For more information on this case, please visit http://cbldf.org/about-us/case-files/cbldf-case-files-canada-customs-case/
Even though this particular case is in Canada, could it also have an effect here in the States? Are there similar cases here in the U.S.?
There's definitely more and more cases of individuals being stopped and searched and having their information seized on both sides of the border. This week a judge heard oral arguments in a disturbing federal case involving a student whose laptop was searched and seized by the Department of Homeland Security on his way back from Canada to his home in the USA that you can read about here: http://blogs.nppa.org/advocacy/2011/07/11/judge-hears-oral-arguments-in-federal-case/. This is a growing issue, and a decision in Canada can have ripples here.
Why do you think the Canadian side is pushing forward with this case?
I don't ever speculate on the motivations of prosecutors.
What should other comics readers do to safeguard themselves against something similar happening to them?
We published an advisory about ways to protect yourself going through customs that you can read here: http://cbldf.org/resources/customs/advisory-crossing-international-borders/. In general, protect yourself, travel with as little data as possible, keeping most of it in a cloud, and send as much hard copy ahead as you can. It's a sad reality, but until the courts catch on to the fact that data is different from the contents of a suitcase, and as long as customs agents are poorly trained to determine the difference between art and physical evidence of a crime, caution is the best policy.
Are comics, manga, and graphic novels, in your view, unfairly targeted because of misperceptions about them and the audiences they’re intended for?
The thing I hear most frequently when talking to librarians and educators is that comics are a unique magnet for challenges because of their visual nature. Material described in a prose book needs to be imagined, whereas a comic book can be viewed in a cursory fashion and taken wildly out of context. As the category becomes more popular, the challenges become more frequent.

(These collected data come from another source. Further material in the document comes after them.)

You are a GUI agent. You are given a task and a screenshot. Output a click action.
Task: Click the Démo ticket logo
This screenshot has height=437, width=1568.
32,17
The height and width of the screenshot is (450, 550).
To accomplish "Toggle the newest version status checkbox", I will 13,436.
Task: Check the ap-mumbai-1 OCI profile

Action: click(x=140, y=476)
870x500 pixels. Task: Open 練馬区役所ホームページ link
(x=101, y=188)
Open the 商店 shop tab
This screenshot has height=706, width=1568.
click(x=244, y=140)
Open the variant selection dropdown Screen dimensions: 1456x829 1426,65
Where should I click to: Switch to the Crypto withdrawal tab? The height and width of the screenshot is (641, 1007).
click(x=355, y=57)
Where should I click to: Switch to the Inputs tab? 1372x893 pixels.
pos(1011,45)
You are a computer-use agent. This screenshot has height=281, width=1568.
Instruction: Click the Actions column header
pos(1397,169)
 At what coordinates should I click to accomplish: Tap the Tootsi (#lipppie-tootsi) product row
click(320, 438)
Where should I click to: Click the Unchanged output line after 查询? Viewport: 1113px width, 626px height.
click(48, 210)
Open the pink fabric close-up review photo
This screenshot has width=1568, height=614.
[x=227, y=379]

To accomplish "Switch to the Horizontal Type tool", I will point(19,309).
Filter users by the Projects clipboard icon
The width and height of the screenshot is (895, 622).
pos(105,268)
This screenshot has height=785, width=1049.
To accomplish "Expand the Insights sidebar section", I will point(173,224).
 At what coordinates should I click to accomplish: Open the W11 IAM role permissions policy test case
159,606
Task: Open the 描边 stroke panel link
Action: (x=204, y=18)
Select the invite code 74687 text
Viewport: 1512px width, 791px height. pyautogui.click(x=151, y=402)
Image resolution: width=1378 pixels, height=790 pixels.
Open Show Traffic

As its own category, manga draws a high incident of challenge largely from ignorance. The aesthetics of manga on the whole favor idealized, economical line drawings of fantasy characters that can look to the unknowledgeable viewer like something it isn't. Additionally, it is an art tradition that comes from a culture with a different set of taboos than we have in North America. The authorities have yet to grasp that people with a passion and respect for manga can take in the entire category, including material taboo in our culture, and in doing so are studying the art, not the taboo content. It's a big challenge.
If you could give all comics fans a warning, or let them know one thing they should all be aware of in regards to the law, what would it be?
I think Neil Gaiman summed it up best in his "Why Defend Freedom of Icky Speech" essay (http://journal.neilgaiman.com/2008/12/why-defend-freedom-of-icky-speech.html): "The Law is a huge blunt weapon that does not and will not make distinctions between what you find acceptable and what you don't." Often people will disparage a case, or a genre, or a type of art because it pushes their personal discomfort buttons. But to protect a robust culture of art, even the stuff that makes one uncomfortable still must be defended. When the CBLDF was started, we were defending Elfquest and Robert Crumb. If we didn't defend that work, there's an open question as to whether both would be available as widely as they are for readers everywhere today.
What can comics fans do to help the cause?
Please visit www.cbldf.org and learn more about our work, and spread the word about it. It's important, expensive work, and we can't do it without donations from readers, so please give what you can afford. Most of all, stay informed. It's a changing world and our rights to expressive speech are always at risk. Please spread the word about the fund's work so we can continue to protect the vital creativity of comics.